Das waren wirklich nur so Kleinigkeiten. Dieses dynamische Gehen, das habe ich für mich relativ leicht hinbekommen, indem ich einfach meine Arme habe lang schwingen lassen. Und über dieses lange Schwingen… Also nicht dieses Anwinkeln, wie die meisten gehen und dadurch dann schon wieder verkrampfen – wenn man die Arme dann so anspannt, dann verspannt sich der Nackenbereich und hier dieser ganze Bereich – sondern wirklich mit dem lang durchhängenden Arm richtig lang Schwung holen. Eigentlich ähnlich wie mit den Stöcken, nur dass ich nicht irgendwo durch die Stöcke behindert bin, sondern auch da wieder ganz locker eben gehen kann und das ist eigentlich für mich dann deutlich entspannter dann zu gehen.

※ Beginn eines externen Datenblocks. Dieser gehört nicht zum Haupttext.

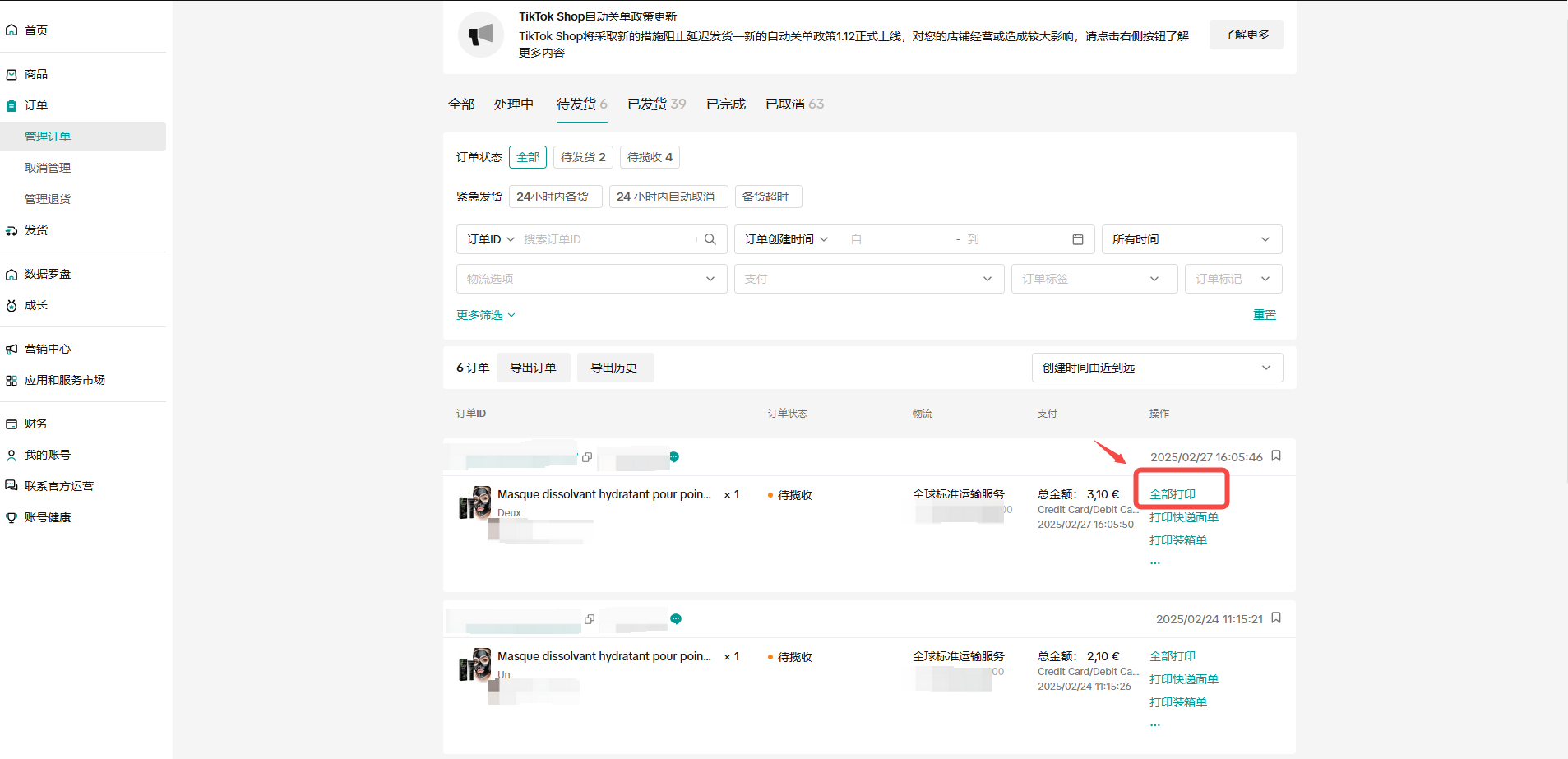Image resolution: width=1568 pixels, height=759 pixels.
Task: Copy the first order's ID
Action: tap(587, 457)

Diese Dynamik, die dann dabei entsteht, das ist eben so wirklich das, was mich wirklich auch dazu bringt, das aufrecht zu halten. Weil ich wirklich merke, das tut mir gut. In dieser Art. Aber eben nicht dieses Rennen. Dieses feste Auftreten beim Rennen, das hat mir noch nie gelegen. Oder dann haben wir mal mit Stöcken versucht zu gehen… da fühle ich mich immer irgendwo zu eingeengt. Und hier kann ich jetzt wirklich ganz locker und leicht und dynamisch schnell gehen und das ist sehr hilfreich.

 

Bernhard Dinter
Das Interview wurde am 23.02.2012 geführt.

Bernhard Dinter ist 57 Jahre alt. 2011 erlitt er einen Herzinfarkt. Seitdem hat er stark abgenommen, achtet darauf weniger zu essen und vor allem darauf, was er isst. Er sagt, er kocht wieder mehr selbst, isst mehr Vollkornprodukte, Gemüse und weniger Fleisch.